◆ **WHAT YOU HAVE TO DO**:
Filter this material down to the lines that contain the string "computer", and return those lines.

◆ **DATA EXTRACTS**:
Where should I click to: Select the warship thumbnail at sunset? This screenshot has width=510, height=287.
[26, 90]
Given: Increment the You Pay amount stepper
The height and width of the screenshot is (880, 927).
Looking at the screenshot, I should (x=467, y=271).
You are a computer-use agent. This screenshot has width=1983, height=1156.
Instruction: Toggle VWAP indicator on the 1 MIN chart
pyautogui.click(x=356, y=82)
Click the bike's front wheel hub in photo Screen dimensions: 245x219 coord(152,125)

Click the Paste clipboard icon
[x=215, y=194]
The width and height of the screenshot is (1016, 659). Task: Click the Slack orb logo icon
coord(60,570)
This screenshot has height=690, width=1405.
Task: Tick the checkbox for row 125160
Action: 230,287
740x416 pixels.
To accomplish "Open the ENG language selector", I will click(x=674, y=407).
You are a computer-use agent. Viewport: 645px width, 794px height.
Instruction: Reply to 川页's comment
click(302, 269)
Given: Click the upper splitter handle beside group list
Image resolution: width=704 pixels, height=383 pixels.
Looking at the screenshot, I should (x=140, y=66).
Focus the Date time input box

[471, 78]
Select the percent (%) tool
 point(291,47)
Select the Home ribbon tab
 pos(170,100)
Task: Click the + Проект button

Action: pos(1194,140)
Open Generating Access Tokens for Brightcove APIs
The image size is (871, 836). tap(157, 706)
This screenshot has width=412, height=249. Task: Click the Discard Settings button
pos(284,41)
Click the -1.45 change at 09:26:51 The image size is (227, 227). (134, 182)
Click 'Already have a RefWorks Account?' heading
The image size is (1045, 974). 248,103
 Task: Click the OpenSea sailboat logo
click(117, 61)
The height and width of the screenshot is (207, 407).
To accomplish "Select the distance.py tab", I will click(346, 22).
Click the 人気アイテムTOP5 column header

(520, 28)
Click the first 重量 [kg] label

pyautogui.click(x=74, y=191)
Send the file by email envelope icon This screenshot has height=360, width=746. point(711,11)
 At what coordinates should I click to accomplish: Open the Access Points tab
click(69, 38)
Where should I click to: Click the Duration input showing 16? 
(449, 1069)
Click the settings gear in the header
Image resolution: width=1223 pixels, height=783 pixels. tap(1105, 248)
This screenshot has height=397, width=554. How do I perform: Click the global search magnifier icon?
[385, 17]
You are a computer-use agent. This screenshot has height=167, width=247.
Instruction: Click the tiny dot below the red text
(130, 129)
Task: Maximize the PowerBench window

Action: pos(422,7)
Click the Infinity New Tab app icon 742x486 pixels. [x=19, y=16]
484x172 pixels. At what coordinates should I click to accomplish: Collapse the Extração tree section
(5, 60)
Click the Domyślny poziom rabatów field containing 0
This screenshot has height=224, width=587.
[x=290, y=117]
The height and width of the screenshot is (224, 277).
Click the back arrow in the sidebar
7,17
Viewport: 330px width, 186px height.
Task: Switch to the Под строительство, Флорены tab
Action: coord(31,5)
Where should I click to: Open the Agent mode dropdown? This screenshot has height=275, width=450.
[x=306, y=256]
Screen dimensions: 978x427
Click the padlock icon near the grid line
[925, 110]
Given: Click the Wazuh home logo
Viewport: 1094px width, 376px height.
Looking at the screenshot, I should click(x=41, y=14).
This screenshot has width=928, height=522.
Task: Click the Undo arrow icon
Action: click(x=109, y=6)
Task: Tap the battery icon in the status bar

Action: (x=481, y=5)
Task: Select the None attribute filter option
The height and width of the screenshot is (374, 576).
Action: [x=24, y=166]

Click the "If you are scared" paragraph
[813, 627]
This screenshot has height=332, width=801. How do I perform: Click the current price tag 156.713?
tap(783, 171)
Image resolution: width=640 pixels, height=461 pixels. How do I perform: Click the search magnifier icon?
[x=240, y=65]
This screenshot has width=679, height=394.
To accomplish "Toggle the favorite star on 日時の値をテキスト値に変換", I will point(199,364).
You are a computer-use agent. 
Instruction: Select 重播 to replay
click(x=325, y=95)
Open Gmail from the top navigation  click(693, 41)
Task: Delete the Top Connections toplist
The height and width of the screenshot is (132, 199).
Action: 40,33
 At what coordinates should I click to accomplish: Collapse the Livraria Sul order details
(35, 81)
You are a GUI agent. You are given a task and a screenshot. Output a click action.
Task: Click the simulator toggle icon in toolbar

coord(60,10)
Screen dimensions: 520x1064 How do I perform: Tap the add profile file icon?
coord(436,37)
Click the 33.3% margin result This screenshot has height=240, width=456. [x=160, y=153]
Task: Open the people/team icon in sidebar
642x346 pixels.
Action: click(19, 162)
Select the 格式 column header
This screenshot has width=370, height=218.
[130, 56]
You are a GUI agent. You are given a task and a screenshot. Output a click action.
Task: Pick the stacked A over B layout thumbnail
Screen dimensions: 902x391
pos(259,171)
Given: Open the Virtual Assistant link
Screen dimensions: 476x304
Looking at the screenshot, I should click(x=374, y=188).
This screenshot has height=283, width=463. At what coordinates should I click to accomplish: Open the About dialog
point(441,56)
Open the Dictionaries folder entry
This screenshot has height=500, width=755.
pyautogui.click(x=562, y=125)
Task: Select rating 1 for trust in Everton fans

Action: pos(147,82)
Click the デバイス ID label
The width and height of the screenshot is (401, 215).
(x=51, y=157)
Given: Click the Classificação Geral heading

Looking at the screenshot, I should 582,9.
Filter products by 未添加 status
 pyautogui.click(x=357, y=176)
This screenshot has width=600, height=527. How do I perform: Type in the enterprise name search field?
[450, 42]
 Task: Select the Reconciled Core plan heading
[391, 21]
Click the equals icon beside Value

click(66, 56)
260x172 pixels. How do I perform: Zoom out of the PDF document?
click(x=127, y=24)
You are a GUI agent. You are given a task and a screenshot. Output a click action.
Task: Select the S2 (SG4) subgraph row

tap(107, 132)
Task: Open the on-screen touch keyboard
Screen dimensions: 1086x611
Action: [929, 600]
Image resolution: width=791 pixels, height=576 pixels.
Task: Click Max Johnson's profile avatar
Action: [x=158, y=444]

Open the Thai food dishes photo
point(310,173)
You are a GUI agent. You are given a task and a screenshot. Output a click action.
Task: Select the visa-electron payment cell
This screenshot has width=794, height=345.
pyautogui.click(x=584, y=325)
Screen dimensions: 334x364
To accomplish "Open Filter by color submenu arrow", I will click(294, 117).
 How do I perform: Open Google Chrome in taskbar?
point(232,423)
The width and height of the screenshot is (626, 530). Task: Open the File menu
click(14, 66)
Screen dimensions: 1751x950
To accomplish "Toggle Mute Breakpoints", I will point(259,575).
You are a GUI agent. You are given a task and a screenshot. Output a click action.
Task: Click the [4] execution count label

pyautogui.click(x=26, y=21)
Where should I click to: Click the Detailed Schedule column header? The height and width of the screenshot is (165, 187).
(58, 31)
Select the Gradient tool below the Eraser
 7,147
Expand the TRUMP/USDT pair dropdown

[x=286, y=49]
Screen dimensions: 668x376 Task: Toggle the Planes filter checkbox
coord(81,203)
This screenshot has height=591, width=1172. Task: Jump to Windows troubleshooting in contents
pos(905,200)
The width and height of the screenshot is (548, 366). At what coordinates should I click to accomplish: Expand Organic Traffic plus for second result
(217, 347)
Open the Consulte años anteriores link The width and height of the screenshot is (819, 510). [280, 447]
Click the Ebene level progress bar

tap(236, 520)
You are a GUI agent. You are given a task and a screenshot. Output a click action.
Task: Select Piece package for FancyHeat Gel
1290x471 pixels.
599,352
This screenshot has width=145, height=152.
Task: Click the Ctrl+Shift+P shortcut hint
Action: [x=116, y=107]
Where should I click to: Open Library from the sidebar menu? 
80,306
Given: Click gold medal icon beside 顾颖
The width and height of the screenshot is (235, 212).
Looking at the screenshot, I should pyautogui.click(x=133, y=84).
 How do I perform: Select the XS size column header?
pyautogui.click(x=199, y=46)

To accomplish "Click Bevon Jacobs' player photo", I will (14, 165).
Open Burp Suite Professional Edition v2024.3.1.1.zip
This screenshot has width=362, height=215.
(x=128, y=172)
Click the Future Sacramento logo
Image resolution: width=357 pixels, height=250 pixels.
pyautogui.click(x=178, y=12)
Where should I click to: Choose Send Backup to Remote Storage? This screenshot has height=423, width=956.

◆ **RESPONSE BOX**:
You are a computer-use agent. This screenshot has width=1983, height=1156.
You are a computer-use agent. Viewport: 645px width, 794px height.
You are a computer-use agent. This screenshot has height=167, width=247.
You are a computer-use agent. 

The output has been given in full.